Supporters used the hashtag #SaveToomaj on social media in a bid to create momentum for an international campaign for his life to be spared.

"This is devastating news and we must all be outraged and do everything in our power to #SaveToomaj. He is a national hero and treasure," the Iran-born British actor Nazanin Boniadi wrote on X.

The announcement of the death sentence comes with Iran in the throes of a new crackdown against women deemed to be flouting the Islamic dress code and also ratcheting up executions, which according to Norway-based Iran Human Rights (IHR) have already reached 130 this year.

The verdict was announced shortly after another rapper arrested in the crackdown, Saman Yasin, who had initially been sentenced to death by a lower court, was sentenced to five years in prison, a term to be served in exile in the eastern Kerman province.

"We call for their immediate release.
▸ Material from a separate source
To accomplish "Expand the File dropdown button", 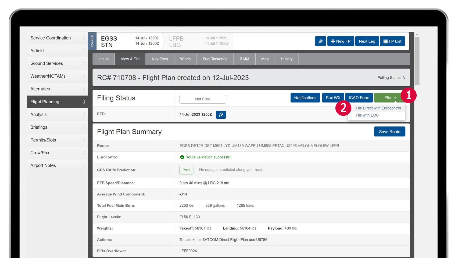I will click(x=389, y=98).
These are the latest examples of the regime's brutal abuse of its own citizens, disregard for human rights, and fear of the democratic change the Iranian people seek," said the office of the deputy US special envoy for Iran, Abram Paley.

The French foreign ministry said it strongly condemned the "unacceptable" verdict against Salehi, saying it "comes on top of numerous other death sentences and unjustifiable executions linked to the 2022 protests in Iran".
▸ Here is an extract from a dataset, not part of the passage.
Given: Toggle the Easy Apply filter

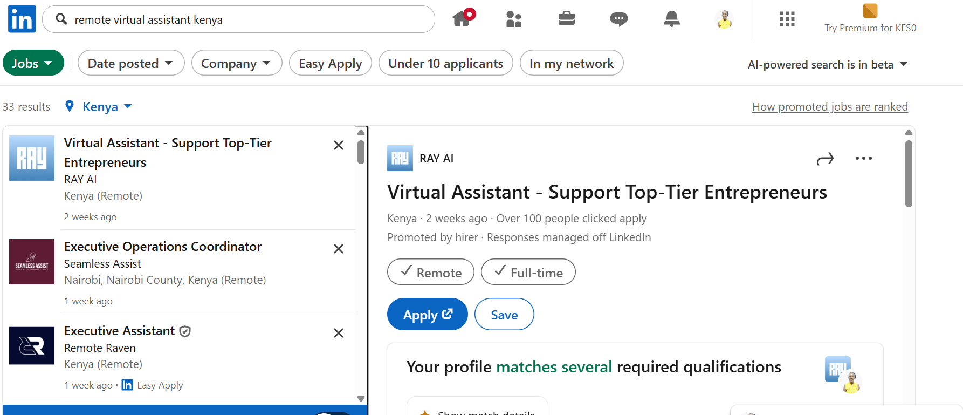Looking at the screenshot, I should pos(331,63).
Foreign Minister Antonio Tajani of Italy said he "strongly condemns" the verdict.

Nine men have been executed in protest-related cases involving killings and other violence against security forces. Rights groups have said the trials have been grossly unfair.
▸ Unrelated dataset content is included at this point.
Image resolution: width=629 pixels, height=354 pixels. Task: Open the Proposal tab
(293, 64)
At least six other men remain at imminent risk of execution after being given death sentences in cases linked to protests, according to IHR.

Salehi was arrested while in hiding in October 2022 during the peak of the protest movement sparked by the death in custody of Mahsa Amini, a 22-year-old arrested by Iran's morality police for an alleged breach of strict dress rules for women.

The months of protest following Amini's death on September 16, 2022 saw hundreds of people killed including dozens of security personnel, and thousands more arrested.

Rights groups say Salehi was subjected to torture and ill-treatment, forced to repent on camera and denied medical treatment and access to his lawyer.

Salehi was subsequently released on bail after spending over a year behind bars but was rearrested less than two weeks later after saying he was tortured in detention. He is currently believed to be held in the central city of Isfahan.

"Issuing the death penalty for expressing opinions and creating artistic works is a sign of the desperation of the Islamic Republic regime and its fear of popular protests," said IHR director Mahmood Amiry-Moghaddam.

Ten UN experts, who are independent of the United Nations, said they were "alarmed by the death sentence and the alleged ill-treatment of Mr Salehi".

"Art must be allowed to criticise, to provoke, to push the boundaries in any society," they said in a statement.